I let myself in through the side gate. I was quite drunk. “Hello,” I said, “hello, hello, hello.”
He stopped and leaned on his shovel. A pale flush of sunburn glowed on the bridge of his nose.
“What are you doing?” I said.
“Putting out some lettuces.”
There was a long silence, in which I noticed the ferns he’d dug up the afternoon we killed Bunny. Spleenwort, I remembered him calling them; Camilla had remarked on the witchiness of the name. He had planted them on the shady side of the house, near the cellar, where they grew dark and foamy in the cool.
I lurched back a bit, caught myself on the gatepost. “Are you going to stay here this summer?” I said.
He looked at me closely, dusted his hands on his trousers. “I think so,” he said. “What about you?”

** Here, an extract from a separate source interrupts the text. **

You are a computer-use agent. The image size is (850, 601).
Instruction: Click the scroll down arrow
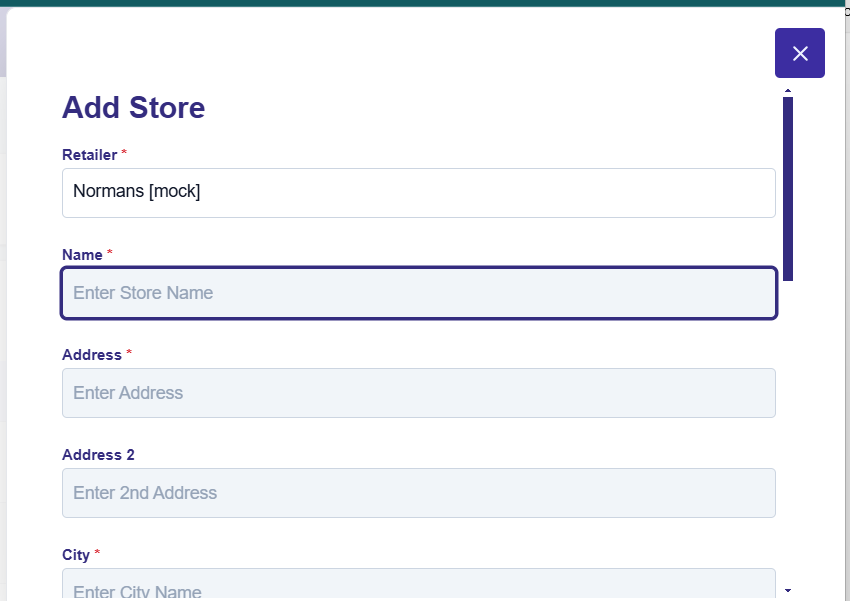[788, 591]
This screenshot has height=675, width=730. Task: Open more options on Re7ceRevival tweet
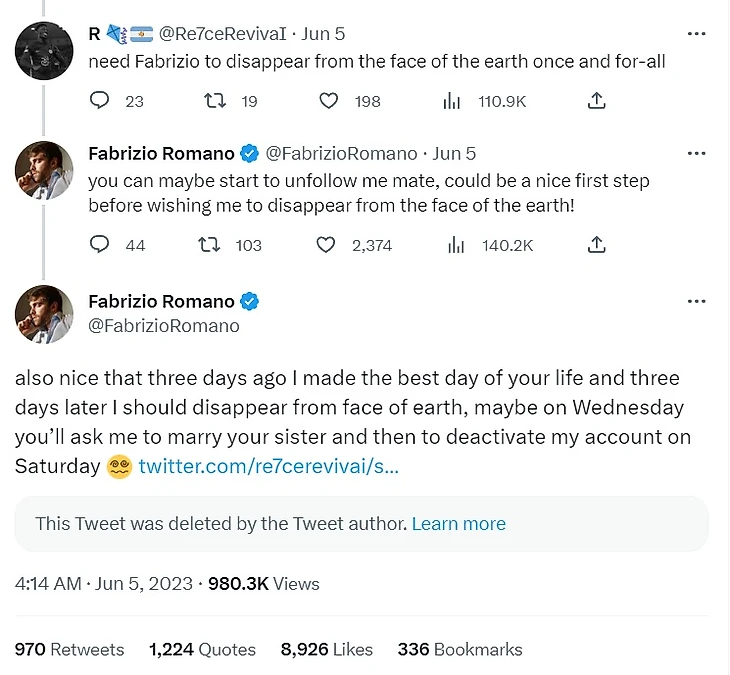coord(697,34)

“I don’t know,” I said. I hadn’t mentioned it to anyone, but only the day before I had put in an application at the Student Services office for an apartment-sitting job, in Brooklyn, for a history professor who was studying in England over the summer. It sounded ideal—a rent-free place to stay in, nice part of Brooklyn, and no duties except watering the plants and taking care of a pair of Boston terriers, who couldn’t go to England because of the quarantine. My experience with Leo and the mandolins had made me wary, but the clerk had assured me that no, this was different, and she’d shown me a file of letters from happy students who had previously held the job. I had never been to Brooklyn and didn’t know a thing about it but I liked the idea of living in a city—any city, especially a strange one—liked the thought of traffic and crowds, of working in a bookstore, waiting tables in a coffee shop, who knew what kind of odd, solitary life I might slip into? Meals alone, walking the dogs in the evenings; and nobody knowing who I was.
Henry was still looking at me. He pushed his glassses up on his nose. “You know,” he said, “it’s pretty early in the afternoon.” I laughed. I knew what he was thinking: first Charles, now me.
“I’m okay,” I said.
“Are you?”
“Of course.”
He went back to his work, sticking the shovel into the ground, stepping down hard on one side of the blade with a khaki-gaitered foot. His suspenders made a black X across his back. “Then you can give me a hand with these lettuces,” he said. “There’s another spade in the toolshed.”
Late that night—two a.m.—my house chairperson pounded on my door and yelled that I had a phone call. Dazed with sleep, I put on my bathrobe and stumbled downstairs.
It was Francis. “What do you want?” I said.
“Richard, I’m having a heart attack.”
I looked with one eye at my house chairperson—Veronica, Valerie, I forget her name—who was standing by the phone with her arms folded over her chest, head to one side in an attitude of concern. I turned my back. “You’re all right,” I said into the receiver. “Go back to sleep.”
“Listen to me.” His voice was panicky. “I’m having a heart attack. I think I’m going to die.”
“No you’re not.”
“I have all the symptoms. Pain in the left arm. Tightness in chest. Difficulty breathing.”
“What do you want me to do?”
“I want you to come over here and drive me to the hospital.”
“Why don’t you call the ambulance?” I was so sleepy my eyes kept closing.
“Because I’m scared of the ambulance,” said Francis, but I couldn’t hear the rest because Veronica, whose ears had pricked up at the word ambulance, broke in excitedly.